• Data supplied:
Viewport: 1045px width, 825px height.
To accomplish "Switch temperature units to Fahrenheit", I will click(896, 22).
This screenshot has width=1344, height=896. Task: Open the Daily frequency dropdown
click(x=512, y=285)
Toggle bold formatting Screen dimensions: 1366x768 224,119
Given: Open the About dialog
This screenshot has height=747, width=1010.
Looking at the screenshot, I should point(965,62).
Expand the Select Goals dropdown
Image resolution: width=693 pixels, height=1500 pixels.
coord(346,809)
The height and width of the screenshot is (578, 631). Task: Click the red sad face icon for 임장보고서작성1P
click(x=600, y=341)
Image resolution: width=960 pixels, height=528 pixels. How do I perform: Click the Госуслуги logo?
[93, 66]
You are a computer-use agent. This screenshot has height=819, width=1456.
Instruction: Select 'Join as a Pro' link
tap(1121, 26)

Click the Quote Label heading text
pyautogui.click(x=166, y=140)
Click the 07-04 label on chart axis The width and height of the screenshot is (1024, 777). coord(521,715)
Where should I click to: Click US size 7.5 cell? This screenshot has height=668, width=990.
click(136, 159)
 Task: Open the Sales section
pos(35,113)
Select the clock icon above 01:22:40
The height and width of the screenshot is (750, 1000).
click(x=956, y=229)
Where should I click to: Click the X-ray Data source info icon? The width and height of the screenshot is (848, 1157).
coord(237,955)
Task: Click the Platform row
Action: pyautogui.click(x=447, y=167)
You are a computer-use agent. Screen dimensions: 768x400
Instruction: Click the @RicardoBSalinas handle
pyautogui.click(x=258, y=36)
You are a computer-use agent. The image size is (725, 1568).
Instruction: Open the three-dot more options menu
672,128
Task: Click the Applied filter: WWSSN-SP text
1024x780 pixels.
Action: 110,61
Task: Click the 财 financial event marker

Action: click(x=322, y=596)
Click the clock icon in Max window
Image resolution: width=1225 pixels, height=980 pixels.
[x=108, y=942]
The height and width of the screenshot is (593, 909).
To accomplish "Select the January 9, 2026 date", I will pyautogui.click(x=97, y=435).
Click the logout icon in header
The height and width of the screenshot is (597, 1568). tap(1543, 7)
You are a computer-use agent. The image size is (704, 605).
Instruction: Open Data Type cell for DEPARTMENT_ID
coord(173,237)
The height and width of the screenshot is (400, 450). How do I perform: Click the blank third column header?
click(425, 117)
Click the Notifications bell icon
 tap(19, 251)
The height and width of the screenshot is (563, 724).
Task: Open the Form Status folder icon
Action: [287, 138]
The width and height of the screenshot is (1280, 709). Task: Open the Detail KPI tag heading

• Exercise brief:
Each line from the one that contains "You are a computer-use agent. Screen" through the last line of the listing above should be written out exactly, and no other line.

• Finished task:
You are a computer-use agent. Screen dimensions: 768x400
Instruction: Click the @RicardoBSalinas handle
pyautogui.click(x=258, y=36)
You are a computer-use agent. The image size is (725, 1568).
Instruction: Open the three-dot more options menu
672,128
Task: Click the Applied filter: WWSSN-SP text
1024x780 pixels.
Action: 110,61
Task: Click the 财 financial event marker

Action: click(x=322, y=596)
Click the clock icon in Max window
Image resolution: width=1225 pixels, height=980 pixels.
[x=108, y=942]
The height and width of the screenshot is (593, 909).
To accomplish "Select the January 9, 2026 date", I will pyautogui.click(x=97, y=435).
Click the logout icon in header
The height and width of the screenshot is (597, 1568). tap(1543, 7)
You are a computer-use agent. The image size is (704, 605).
Instruction: Open Data Type cell for DEPARTMENT_ID
coord(173,237)
The height and width of the screenshot is (400, 450). How do I perform: Click the blank third column header?
click(425, 117)
Click the Notifications bell icon
 tap(19, 251)
The height and width of the screenshot is (563, 724).
Task: Open the Form Status folder icon
Action: [287, 138]
The width and height of the screenshot is (1280, 709). Task: Open the Detail KPI tag heading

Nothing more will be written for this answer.